Este texto forma parte de las colaboraciones publicadas en el libro "Espacios para la libertad. Graffiti en el entorno ferroviario de Valladolid", realizado por Carmen María Palenzuela López, con fotografías de Torcuato Cortés de la Rosa. La obra ha sido editada en Valladolid, Museo Patio Herreriano, 2009. ISBN 978-84-613-4644-8
Soy de la opinión de que el debate acerca de si es arte o no lo que se reproduce a través de un graffiti o de un tag carece de sentido. No es procedente recurrir a ellos para interpretar algo que resulta contundente tanto en su forma como en su significado. Entre otras razones porque seguramente no es la artística la motivación principal que anima a quienes deciden plasmar en la pared sus imágenes y sus emociones. Tampoco creo que merezca mucho la pena sentirse llevado a efectuar reflexiones, acaso impertinentes, sobre lo que tal o cual expresión gráfica, casi siempre surgida de la espontaneidad, representa como si de algo elaborado y sujeto a unos cánones preestablecidos se tratase. Me atengo simplemente a las sensaciones que particularmente asaltan al ciudadano que, como yo, se encuentra de pronto ante una pared ocupada por el color y los trazados más inverosímiles e imprevisibles que imaginarse pueda. Pues es entonces cuando ese ciudadano percibe lo que realmente subyace en esa manifestación pictórica que, impactante, a menudo brusca y de obligada atención, abre la visión del espacio a nuevas perspectivas, insinúa mensajes sin descifrar y obliga a contemplarlo con la mirada abierta al descubrimiento de una realidad que rompe drásticamente con aquella, banal, despersonalizada y fútil, sobre la que físicamente se apoya.

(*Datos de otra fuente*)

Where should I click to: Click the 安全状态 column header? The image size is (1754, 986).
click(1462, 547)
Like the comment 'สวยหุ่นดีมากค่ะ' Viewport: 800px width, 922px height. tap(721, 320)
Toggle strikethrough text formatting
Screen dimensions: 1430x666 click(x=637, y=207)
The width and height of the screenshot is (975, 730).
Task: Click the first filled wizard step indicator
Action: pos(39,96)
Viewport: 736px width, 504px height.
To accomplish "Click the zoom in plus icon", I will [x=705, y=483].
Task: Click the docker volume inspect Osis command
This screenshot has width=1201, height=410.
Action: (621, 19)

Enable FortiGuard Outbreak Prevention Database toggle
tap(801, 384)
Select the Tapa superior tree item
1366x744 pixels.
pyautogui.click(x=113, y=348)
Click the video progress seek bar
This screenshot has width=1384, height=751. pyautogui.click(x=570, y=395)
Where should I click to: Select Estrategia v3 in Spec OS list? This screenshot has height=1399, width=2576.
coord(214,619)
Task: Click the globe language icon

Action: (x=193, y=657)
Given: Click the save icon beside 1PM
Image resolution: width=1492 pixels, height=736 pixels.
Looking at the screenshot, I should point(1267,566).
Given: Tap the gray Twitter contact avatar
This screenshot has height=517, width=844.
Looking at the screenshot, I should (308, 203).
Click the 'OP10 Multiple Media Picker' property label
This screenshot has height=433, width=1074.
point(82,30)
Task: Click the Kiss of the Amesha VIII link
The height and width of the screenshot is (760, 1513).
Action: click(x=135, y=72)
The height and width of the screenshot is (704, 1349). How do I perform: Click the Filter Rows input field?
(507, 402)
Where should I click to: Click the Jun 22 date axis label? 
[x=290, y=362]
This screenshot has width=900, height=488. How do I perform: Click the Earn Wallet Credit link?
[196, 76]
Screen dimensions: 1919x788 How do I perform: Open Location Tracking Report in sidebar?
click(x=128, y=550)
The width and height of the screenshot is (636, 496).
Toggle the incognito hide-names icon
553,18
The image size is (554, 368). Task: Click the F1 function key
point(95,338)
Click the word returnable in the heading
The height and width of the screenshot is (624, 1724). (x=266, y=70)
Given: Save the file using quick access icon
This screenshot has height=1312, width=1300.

Ahí reside, a mi modo de ver, el valor y el alcance de la pintura mural, a la que Carmen Palenzuela homenajea en esta obra de referencias múltiples, casi exhaustivas, sobre la materialización adquirida en un entorno particularmente desangelado de la ciudad de Valladolid. Pues en esencia, al ordenar esas imágenes para exponerlas agrupadas sin un criterio determinante, se trata ante todo de recuperar visualmente un ámbito olvidado o, cuando no, sumido en la indiferencia o, lo que es lo mismo, de servirse del dibujo como elemento capaz de redefinir un entorno que precisamente los graffiti permiten relativizar en función de la idea que cada cual pueda extraer de ellos. Es la voluntad de nueva identificación perceptiva lo que anima a imponer unas pautas de expresión unificadas por la pretensión de transmitir libertad y complejidad a un marco con frecuencia menospreciado.
Y es que la profunda cicatriz que deja el trazado construido para el paso del tren en los tejidos urbanos genera un espacio público que resulta monocorde y que sólo es entendido como ruptura o solución de continuidad de una trama disociada. No se trata, empero, de superarla ni siquiera de reclamar su eliminación. El mero hecho de existir la procura un valor en sí misma, que bien puede inducir a la indiferencia o a la provocación. Frente a la primera actitud se impone la segunda, la que entiende que la expresión libre y errática no admite límites ni barreras, obstáculos o restricciones. No en vano se trata de espacios públicos para la libertad creativa cuya plasmación se convierte, a la postre, en algo efímero que justifica su preservación como testimonio de una idea y de una época que reniegan del vacío y buscan en el impacto visual el valor de las referencias que sobreviven, ya sea en el muro cada vez más desvaído o en la memoria subjetiva que, merced a la imagen provocadora, permanece vigilante.